The bursary system was not the panacea that Opposition Members claim it to be. I am happy to stand up to fight for nurses when I think that Labour Members may have a point, but I think they are now moving into the realm of scoring political points, which is their usual tactic. There is a better way to get nurses into training, and I urge Ministers to continue both the associate route and the apprenticeship route, to give student nurses alternative routes into nursing, to boost nursing numbers and to develop nursing into a degree-entry healthcare profession.
May I just say to the hon. Member for Lewes (Maria Caulfield) that this is not about scoring political points? It is about debating in this House of Commons something that is of immense importance to our country. I agree with her that no one has a monopoly on these things, but it is only right and proper that we have an open and frank debate about the matter. That means that there will be a clash of views and a clash of opinions, but out of that will come better policy, and I hope that the Government, as they move forward, will listen to some of the concerns that have been raised, even if they do not change their policy. There is nothing wrong with that. That is not political point scoring; that is holding the Government to account for the policies they are pursuing.
Let me also say this: the only reason why the Government are being held to account is that my hon. Friends on the Opposition Front Bench have obtained this debate. They deserve a great deal of credit for that, because the Government were not going to debate these regulations. Indeed, the House of Lords Committee, that scrutinises these secondary legislation reports said that it was unprecedented for the Government to be forced to hold a debate in this place when revoking one set of regulations and replacing them with another. So, it is quite right that we are actually saying this to the Government. We would not be able to get the Government to put forward their views as to why removing bursaries is a good thing, and we would not be able to explain why we are holding them to account, were it not for the fact that we raised this matter in the way that we have.
The hon. Member for Lewes criticised the Royal College of Nursing’s figures, but the RCN—a highly respected body in this country—has laid out the statistics, including for many of the routes that she says it has not, regarding the fall in the number of applications since NHS bursaries were got rid of two years ago. There has been a 33% fall in the number of applications for nursing degrees. It may be that that does not matter, but the Government still need to address and defend it and explain why the RCN is wrong to highlight that as a figure that should cause us concern.
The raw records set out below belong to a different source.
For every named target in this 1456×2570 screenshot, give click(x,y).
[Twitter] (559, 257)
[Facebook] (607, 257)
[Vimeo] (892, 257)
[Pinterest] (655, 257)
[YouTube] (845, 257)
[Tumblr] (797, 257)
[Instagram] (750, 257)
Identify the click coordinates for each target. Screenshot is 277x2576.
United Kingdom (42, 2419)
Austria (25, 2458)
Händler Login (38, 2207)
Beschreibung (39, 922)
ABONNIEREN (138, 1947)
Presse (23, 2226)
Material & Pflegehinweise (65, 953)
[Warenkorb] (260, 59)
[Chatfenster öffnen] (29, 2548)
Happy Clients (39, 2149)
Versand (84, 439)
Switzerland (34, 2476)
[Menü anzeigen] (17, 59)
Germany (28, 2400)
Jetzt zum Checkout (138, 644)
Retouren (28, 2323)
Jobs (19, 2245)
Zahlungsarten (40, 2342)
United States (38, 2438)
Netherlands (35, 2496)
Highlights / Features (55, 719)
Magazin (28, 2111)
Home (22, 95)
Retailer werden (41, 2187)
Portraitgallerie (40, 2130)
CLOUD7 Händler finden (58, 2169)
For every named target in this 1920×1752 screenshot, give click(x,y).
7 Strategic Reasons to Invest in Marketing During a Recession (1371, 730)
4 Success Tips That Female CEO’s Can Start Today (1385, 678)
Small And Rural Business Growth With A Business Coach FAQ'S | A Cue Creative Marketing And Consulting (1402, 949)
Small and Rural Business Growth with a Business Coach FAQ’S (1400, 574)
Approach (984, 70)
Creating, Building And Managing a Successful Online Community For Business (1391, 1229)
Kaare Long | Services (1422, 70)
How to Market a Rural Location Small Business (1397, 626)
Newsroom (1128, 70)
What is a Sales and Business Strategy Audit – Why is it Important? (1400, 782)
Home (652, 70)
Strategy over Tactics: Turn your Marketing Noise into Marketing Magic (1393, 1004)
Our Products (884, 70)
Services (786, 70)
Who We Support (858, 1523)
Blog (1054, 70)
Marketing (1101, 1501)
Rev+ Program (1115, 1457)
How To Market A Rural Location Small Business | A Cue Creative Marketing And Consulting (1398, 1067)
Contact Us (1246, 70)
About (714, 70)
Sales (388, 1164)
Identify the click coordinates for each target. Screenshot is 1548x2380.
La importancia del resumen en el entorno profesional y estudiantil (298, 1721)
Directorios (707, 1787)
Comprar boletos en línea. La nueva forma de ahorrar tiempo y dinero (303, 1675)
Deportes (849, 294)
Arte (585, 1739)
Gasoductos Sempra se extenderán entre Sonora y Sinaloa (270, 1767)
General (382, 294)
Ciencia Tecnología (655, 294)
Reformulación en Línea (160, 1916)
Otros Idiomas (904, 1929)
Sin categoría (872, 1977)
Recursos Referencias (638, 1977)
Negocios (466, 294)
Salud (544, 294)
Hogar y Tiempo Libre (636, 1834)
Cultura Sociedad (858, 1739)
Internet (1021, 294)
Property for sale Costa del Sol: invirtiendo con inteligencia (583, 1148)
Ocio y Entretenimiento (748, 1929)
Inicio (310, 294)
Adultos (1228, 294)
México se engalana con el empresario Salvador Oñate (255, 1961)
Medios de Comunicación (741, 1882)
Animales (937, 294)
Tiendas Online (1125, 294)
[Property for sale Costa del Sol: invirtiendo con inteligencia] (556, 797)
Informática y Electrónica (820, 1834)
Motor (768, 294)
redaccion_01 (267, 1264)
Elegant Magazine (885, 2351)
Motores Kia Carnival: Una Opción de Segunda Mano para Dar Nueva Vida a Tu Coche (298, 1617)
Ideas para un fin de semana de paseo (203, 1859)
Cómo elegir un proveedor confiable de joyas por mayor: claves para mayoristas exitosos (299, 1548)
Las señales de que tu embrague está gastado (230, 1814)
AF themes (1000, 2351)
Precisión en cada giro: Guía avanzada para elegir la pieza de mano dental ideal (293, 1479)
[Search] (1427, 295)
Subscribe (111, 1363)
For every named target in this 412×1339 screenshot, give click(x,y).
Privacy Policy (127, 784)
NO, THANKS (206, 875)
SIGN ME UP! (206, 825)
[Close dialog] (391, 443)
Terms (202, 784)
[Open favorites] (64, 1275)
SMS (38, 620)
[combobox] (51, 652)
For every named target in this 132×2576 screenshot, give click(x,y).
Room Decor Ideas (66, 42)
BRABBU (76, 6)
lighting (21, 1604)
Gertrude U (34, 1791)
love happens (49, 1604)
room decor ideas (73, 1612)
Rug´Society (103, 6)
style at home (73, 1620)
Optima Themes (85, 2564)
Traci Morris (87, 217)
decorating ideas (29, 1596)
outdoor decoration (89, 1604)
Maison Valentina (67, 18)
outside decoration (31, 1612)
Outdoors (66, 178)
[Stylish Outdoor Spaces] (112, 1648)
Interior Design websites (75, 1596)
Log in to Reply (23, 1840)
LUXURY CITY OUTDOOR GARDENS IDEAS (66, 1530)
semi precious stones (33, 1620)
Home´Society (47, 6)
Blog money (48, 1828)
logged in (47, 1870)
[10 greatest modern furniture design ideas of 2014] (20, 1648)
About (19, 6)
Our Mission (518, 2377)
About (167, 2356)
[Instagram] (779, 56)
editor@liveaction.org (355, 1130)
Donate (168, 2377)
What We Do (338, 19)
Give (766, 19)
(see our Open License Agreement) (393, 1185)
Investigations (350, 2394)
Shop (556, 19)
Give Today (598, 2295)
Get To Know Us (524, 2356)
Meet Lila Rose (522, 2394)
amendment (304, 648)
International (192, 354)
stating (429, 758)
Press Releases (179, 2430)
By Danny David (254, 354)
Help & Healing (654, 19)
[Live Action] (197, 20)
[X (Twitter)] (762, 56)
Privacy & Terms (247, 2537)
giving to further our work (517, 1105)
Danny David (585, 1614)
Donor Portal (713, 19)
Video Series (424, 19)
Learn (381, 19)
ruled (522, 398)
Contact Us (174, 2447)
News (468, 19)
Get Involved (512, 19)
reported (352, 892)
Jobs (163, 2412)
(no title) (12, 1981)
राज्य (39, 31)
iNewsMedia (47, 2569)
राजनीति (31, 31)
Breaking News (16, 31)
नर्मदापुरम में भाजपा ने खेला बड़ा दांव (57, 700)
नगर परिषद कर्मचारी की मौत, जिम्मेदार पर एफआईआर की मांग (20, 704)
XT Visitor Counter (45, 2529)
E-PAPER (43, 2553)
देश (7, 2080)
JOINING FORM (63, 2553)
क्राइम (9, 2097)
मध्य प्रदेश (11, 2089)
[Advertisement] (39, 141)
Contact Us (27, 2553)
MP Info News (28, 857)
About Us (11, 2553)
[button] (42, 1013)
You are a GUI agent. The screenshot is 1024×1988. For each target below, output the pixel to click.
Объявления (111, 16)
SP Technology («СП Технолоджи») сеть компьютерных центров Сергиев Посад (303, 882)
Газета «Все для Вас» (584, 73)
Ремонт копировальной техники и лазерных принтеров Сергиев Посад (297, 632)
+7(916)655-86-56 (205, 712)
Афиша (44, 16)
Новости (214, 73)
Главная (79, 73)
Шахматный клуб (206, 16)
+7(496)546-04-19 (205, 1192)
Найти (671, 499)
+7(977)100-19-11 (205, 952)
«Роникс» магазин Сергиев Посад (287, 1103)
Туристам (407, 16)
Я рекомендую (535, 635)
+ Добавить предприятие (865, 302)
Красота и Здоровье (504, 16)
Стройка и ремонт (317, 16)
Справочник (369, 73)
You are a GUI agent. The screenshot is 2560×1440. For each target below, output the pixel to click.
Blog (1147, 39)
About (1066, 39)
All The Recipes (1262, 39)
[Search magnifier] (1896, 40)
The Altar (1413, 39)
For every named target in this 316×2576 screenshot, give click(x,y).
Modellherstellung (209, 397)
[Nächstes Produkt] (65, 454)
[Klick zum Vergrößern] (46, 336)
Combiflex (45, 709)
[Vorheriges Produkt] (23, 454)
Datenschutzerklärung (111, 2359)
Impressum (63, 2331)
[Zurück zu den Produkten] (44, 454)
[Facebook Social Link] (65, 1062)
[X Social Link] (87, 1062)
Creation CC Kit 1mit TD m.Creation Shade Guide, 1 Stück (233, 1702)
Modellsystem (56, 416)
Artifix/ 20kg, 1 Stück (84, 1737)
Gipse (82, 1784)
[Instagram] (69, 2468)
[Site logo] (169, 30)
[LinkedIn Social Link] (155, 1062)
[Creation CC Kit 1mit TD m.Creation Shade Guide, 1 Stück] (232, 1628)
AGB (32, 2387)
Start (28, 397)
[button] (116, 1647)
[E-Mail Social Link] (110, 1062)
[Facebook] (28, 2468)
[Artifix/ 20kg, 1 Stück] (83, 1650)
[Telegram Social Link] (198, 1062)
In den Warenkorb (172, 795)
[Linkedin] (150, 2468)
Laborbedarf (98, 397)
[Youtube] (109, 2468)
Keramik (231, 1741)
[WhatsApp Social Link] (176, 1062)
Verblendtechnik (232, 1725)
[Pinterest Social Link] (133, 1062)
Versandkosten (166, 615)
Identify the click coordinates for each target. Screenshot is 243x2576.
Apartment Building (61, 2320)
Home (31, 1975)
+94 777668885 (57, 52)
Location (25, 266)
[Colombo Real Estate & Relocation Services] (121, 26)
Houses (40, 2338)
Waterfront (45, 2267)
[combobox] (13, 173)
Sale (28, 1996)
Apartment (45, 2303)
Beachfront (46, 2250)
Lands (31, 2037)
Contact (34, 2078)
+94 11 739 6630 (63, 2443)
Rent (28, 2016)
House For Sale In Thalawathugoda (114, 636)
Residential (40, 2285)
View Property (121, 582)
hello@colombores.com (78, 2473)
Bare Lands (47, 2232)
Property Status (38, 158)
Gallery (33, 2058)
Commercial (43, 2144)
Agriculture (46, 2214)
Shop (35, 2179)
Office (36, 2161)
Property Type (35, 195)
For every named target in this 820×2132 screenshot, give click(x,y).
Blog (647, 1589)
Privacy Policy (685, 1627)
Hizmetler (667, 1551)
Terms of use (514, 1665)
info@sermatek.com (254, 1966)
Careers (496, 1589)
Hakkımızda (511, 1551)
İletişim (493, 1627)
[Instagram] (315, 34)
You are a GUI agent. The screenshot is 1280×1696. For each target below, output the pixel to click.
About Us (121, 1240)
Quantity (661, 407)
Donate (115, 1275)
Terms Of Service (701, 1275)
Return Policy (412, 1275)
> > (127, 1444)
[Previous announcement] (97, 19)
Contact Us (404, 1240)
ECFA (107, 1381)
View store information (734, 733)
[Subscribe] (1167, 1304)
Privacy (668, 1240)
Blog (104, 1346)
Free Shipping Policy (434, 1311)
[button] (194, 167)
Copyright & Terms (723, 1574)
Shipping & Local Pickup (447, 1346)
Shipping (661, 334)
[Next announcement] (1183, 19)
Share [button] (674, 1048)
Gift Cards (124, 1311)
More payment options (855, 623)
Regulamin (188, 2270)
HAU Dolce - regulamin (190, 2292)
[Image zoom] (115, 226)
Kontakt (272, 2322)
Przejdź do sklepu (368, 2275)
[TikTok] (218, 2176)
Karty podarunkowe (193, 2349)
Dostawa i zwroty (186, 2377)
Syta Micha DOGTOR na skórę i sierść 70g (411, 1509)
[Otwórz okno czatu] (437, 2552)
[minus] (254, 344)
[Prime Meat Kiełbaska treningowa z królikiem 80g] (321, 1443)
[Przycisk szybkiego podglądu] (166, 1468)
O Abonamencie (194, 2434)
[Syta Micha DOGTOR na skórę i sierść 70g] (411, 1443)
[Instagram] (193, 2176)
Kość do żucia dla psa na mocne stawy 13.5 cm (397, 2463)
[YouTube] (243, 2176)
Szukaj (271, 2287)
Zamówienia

That is the point: despite the fall in the number of applications, the number of placements has actually increased to its second-highest level ever. If the bursary system was so great, why were the nursing student numbers not coming through it, and how come we had such a high drop-out rate of student nurses?
Let us see where this goes. The hon. Lady’s point is that it does not matter that there has been a 33% fall in applications, because other things will happen, but that is not the view of the Royal College of Nursing. Applications from mature students have been disproportionately affected by the funding reform; the number of applicants aged over 25 has fallen by 42%. I do not know whether the Minister intends to respond—it would be a shame if he did not—but perhaps he can explain why that figure does not matter. That point needs to be addressed in debate. The hon. Lady disagrees, but I say that it does matter, and that it will cause problems for future nursing recruitment.